Chapter 7


LinksUnderstanding how students learn mathematics and knowing which instructional methods are likely to be successful should inform instructional practice.  Effective mathematics instruction requires a variety of resources, materials, technology, and delivery formats that take into account students’ different learning styles and instructors’ different teaching styles.  Every teaching activity should promote active learning and be guided by informed decision-making.
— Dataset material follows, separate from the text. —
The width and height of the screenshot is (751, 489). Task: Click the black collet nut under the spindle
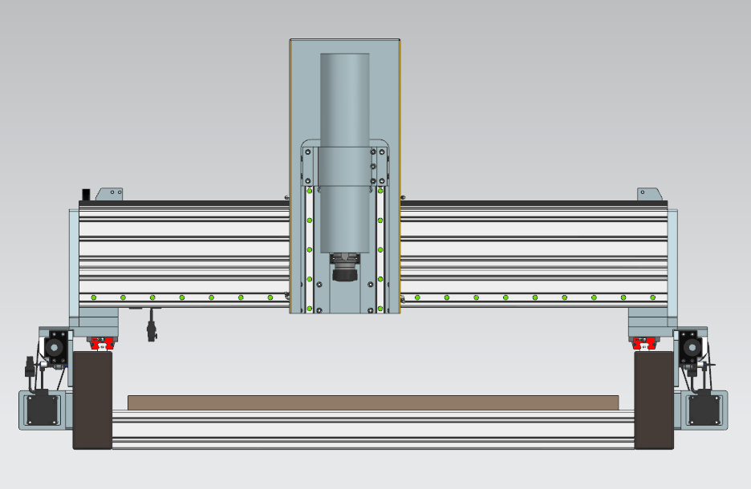pos(345,275)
Implementation Standard:Instruction

Mathematics faculty will use a variety of teaching strategies that reflect the results of research to enhance student learning.

Teaching Styles

“Teaching style” refers to an instructor’s content-independent, persistent qualities, attitudes and traits.  It is directly linked to the instructor’s educational philosophy and a subset of the instructor’s life philosophy.(1) Teaching styles may be student-centered or teacher-centered or any combination of the two.  In a student-centered style, the instructor expects the student to take responsibility for learning and the student trusts the instructor will help.  Student-centered models involving a constructivist approach and active learning have been shown to be successful for students with non-traditional learning styles.(2)  In a teacher-centered style, the instructor organizes the transmission of content knowledge to the learner, acts as a performance assessor, and provides opportunities for the learner to practice independently.  Understanding where an instructor fits in the continuum of styles and using that information to make informed decisions about instruction is one of the steps in becoming a professional educator, rather than simply a teacher.  Regardless of which teaching style is preferred, using multiple instructional strategies is recommended to address as many individual learning styles (see Chapter 4).

Table 6.  Student-Centered and Teacher-Centered Teaching Styles(3)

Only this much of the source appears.